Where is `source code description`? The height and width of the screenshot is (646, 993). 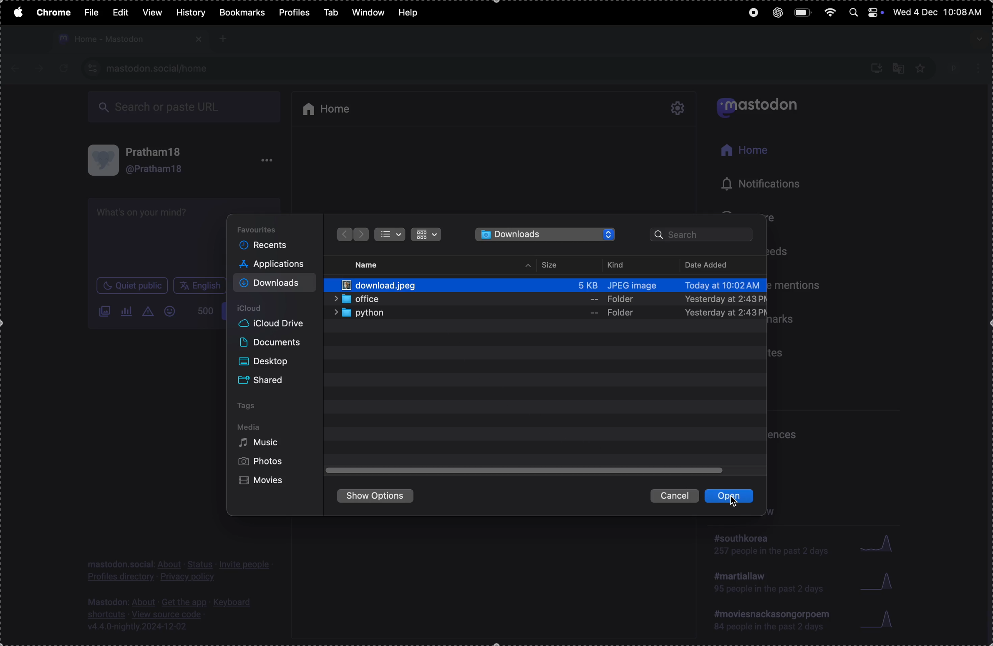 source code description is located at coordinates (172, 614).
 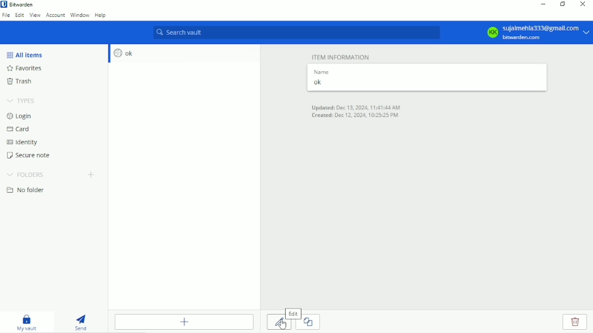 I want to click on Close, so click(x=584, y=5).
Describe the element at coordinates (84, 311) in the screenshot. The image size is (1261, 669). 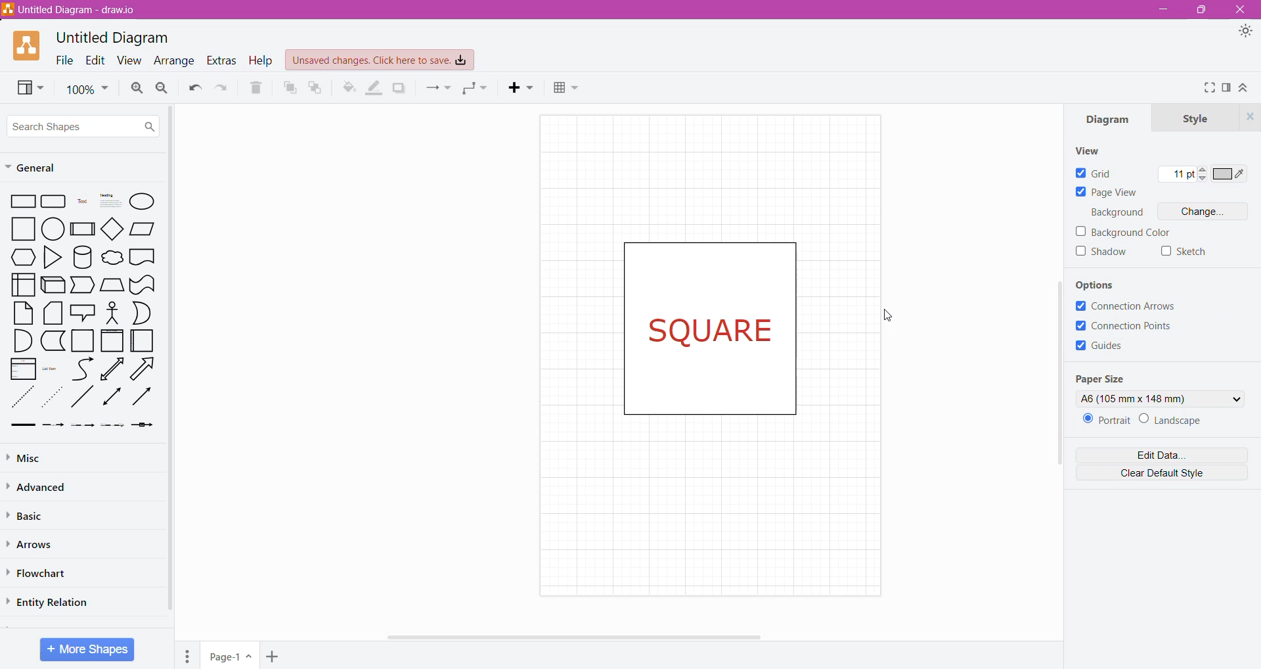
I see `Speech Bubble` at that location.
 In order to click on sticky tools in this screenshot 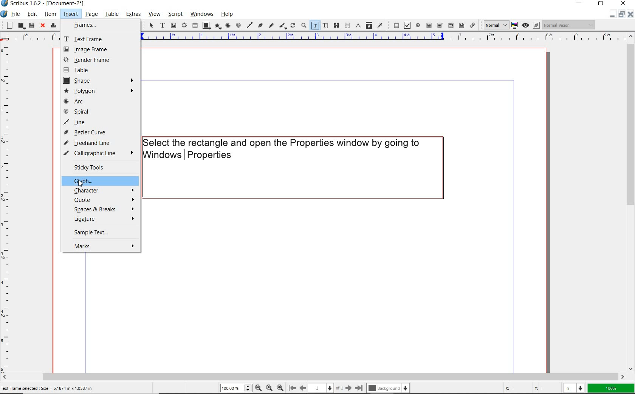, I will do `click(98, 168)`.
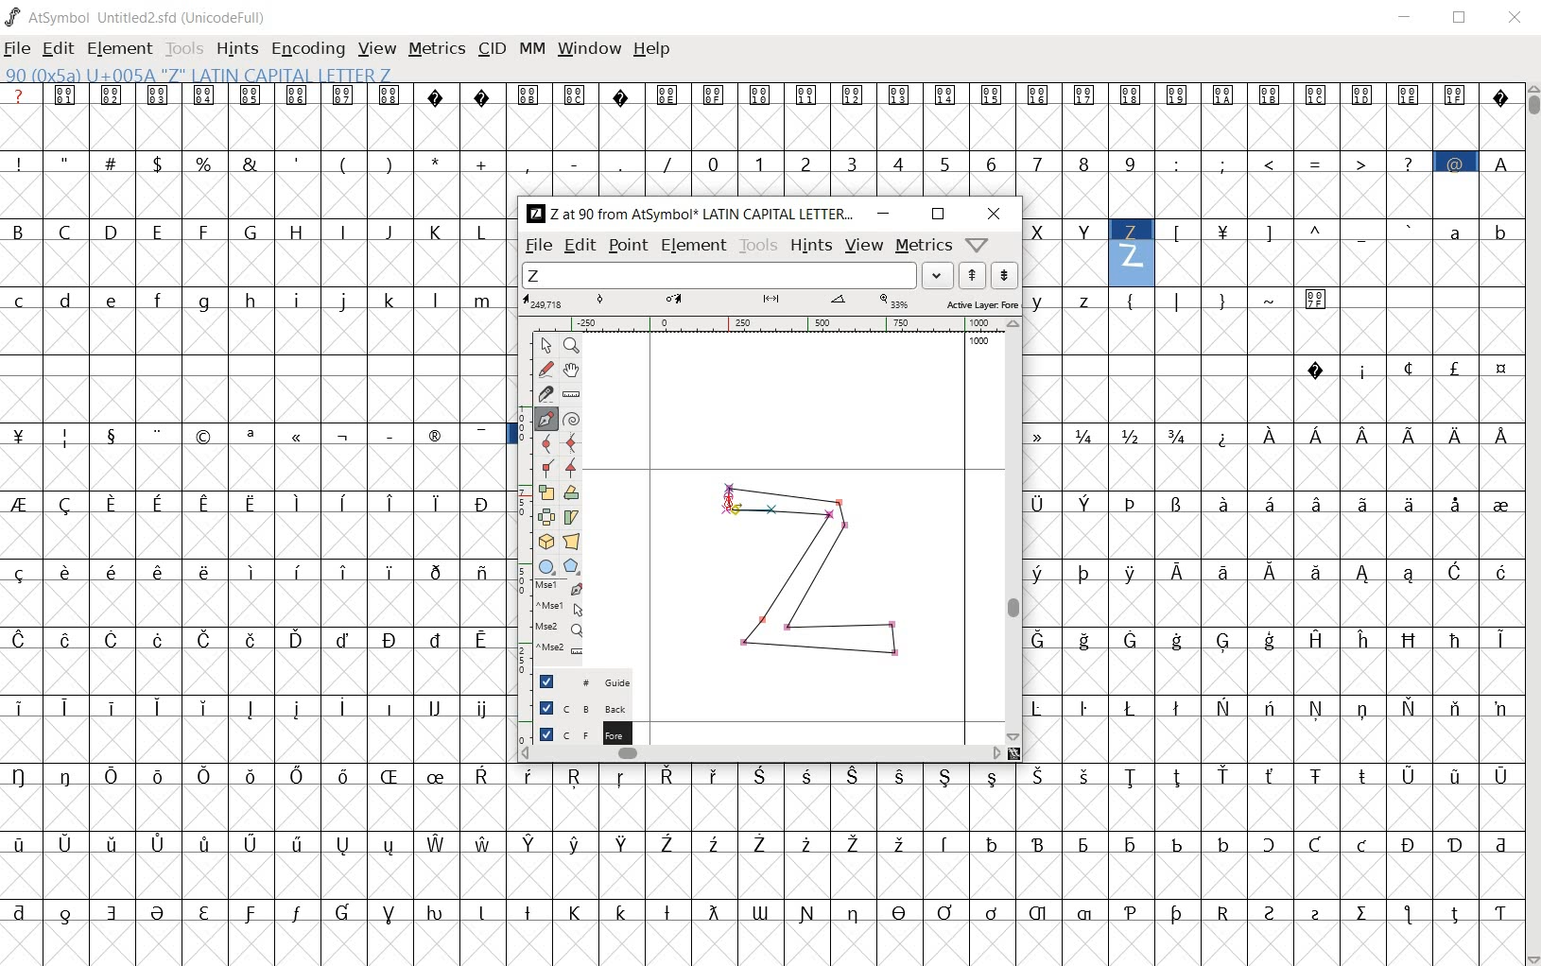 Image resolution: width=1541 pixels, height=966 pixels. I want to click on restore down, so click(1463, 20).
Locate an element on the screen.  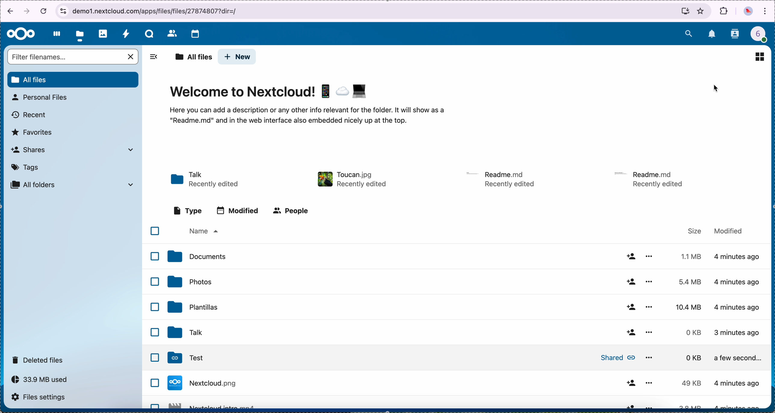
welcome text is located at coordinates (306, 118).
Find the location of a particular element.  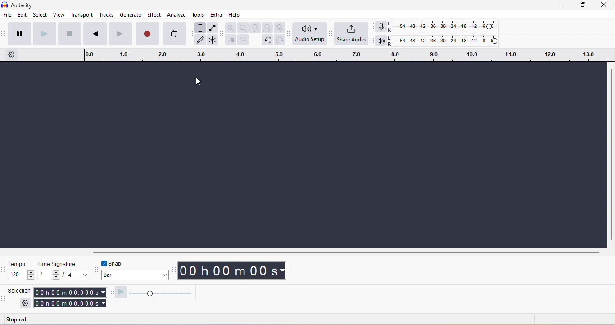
- - - -
→ WRITTEN INSTRUCTION: Format the stretch from the line containing "Describe the element" through the line containing "at that location." as a JSON list of strings, one per line, skipping blank lines. Leave the pictures out of the answer.

→ WRITTEN RESPONSE:
[
  "Describe the element at coordinates (84, 311) in the screenshot. The image size is (1261, 669). ",
  "I see `Speech Bubble` at that location."
]